Ursula Von der Leyen ha poi fatto il punto della situazione sull'emergenza coronavirus: "La situazione epidemiologica sta peggiorando. L'Ue sta cercando di collaborare con le esportazioni ma le strade corrono in entrambe le direzioni, ci deve essere reciprocità e proporzionalità. Se la situazione non cambia, dovremo riflettere di far dipendere l'export sul livello di apertura dei Paesi riceventi.L'Ue è la regione che ha esportato di più, 41 milioni di dosi a 33 Paesi, ma vogliamo vedere reciprocità. Non sta tornando niente verso l'Ue". 
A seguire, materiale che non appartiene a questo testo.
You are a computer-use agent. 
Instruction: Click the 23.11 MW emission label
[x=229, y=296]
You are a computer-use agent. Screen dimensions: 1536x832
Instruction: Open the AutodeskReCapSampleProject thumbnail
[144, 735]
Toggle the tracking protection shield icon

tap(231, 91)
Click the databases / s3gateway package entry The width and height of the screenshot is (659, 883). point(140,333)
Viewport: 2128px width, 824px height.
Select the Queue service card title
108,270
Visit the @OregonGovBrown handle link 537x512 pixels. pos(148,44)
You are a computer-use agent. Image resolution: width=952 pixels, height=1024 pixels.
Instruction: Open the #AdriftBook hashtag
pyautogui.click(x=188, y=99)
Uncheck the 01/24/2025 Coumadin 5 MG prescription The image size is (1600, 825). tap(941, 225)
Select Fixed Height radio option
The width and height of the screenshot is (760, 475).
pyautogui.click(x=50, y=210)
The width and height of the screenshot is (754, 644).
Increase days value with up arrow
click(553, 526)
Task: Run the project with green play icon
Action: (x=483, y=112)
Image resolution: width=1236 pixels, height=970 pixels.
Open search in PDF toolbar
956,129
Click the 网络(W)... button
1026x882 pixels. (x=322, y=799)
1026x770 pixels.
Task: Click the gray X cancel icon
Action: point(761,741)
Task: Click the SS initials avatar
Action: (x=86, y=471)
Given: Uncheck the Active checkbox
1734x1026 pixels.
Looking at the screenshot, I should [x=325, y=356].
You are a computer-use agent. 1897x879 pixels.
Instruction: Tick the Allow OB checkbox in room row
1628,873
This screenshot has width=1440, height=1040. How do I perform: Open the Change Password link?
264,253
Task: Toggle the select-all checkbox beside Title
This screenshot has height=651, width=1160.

"Dall'Ue abbiamo esportato dieci milioni di dosi" alla Gran Bretagna, "è il primo Paese per l'export dall'Ue", senza contare che il Regno Unito produce il vaccino AstraZeneca. "Stiamo ancora aspettando che arrivino dosi dal Regno Unito in modo che ci sia reciprocità - ha aggiunto- Con gli Stati Uniti c'è reciprocità: non ci sono export da Ue a Usa e viceversa di vaccini, ma c'è un flusso intenso dei precursori, degli ingredienti, e di tutte le materie che servono per fare i vaccini".

Austria, passaporto vaccinale da aprile

L'Austria introdurrà un passaporto vaccinale da aprile, per consentire agli austriaci di viaggiare e ai turisti di tornare in Austria, ha anticipato il Cancelliere Sebastian Kurz precisando che le questione relative alle basi giuridiche del documento sono state risolte. Il primo passo sarebbe quello di digitalizzare i test per il covid negativi, ha aggiunto il ministro della Sanità, Rudolf Anschober. Il certificato potrebbe essere emesso per chi è stato vaccinato, per chi risulta negativo a un test o per chi è guarito dal covid.